I had the privilege of being one of 31 speakers at Wednesday night's budget meeting...the first budget meeting County Supervisors have ever had in the evening. It was a meaningful experience and I was proud to stand in partnership with SDOP and others in the coalition of Invest in San Diego Families. The three minutes they gave me to speak went quickly so here are my full comments.

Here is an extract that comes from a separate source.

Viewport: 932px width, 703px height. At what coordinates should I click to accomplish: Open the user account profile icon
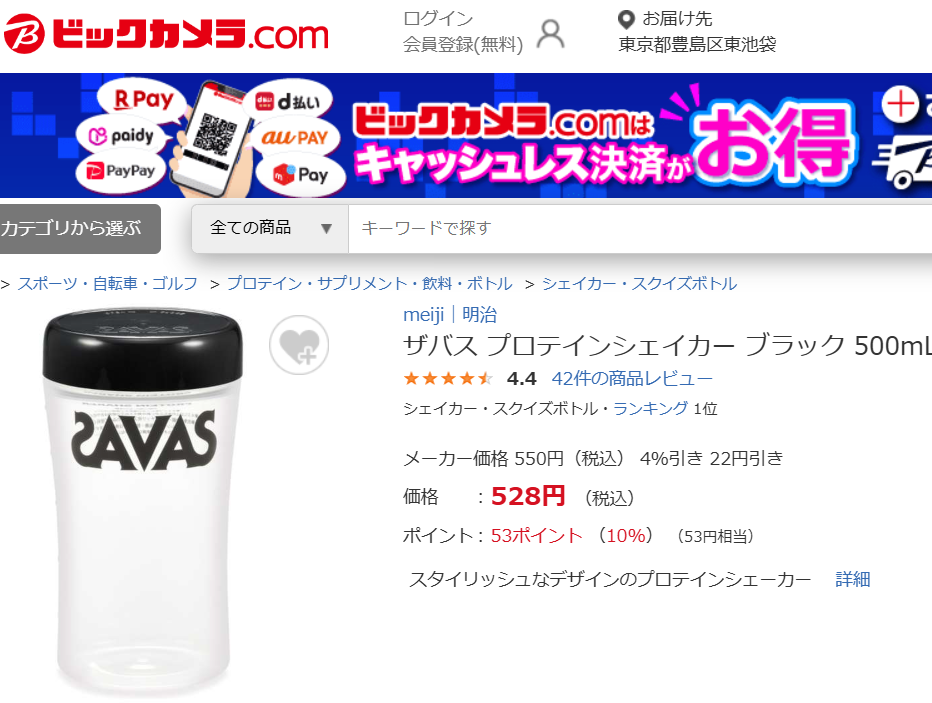click(550, 34)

"Hello – I am Rev. Kathleen Owens, I live in District 4 and I am the Lead Minister of the First Unitarian Universalist Church in San Diego with two campuses…one in District 4 (San Diego) and the other in District 1 (Chula Vista) serving over 750 members and friends, and we are a member congregation of the San Diego Organizing project (SDOP). Thank you for this evening meeting on this important issue of the County budget. The church I serve is a partner with several of the groups that make up the Invest in San Diego Families coalition. As a lead minister with two campuses that includes multiple buildings and on-going maintenance needs and more, I very well understand the need to have reserve funds; I appreciate the strategic thinking of planning for unexpected needs; the need to have a rainy-day fund…our own church budget operates similarly. But I am also keenly aware of, as are members of my congregation, that we are not meant to be a savings bank while programs and services for people are kept at a minimum. What this coalition is saying is that the rainy day you are saving for…is happening right now."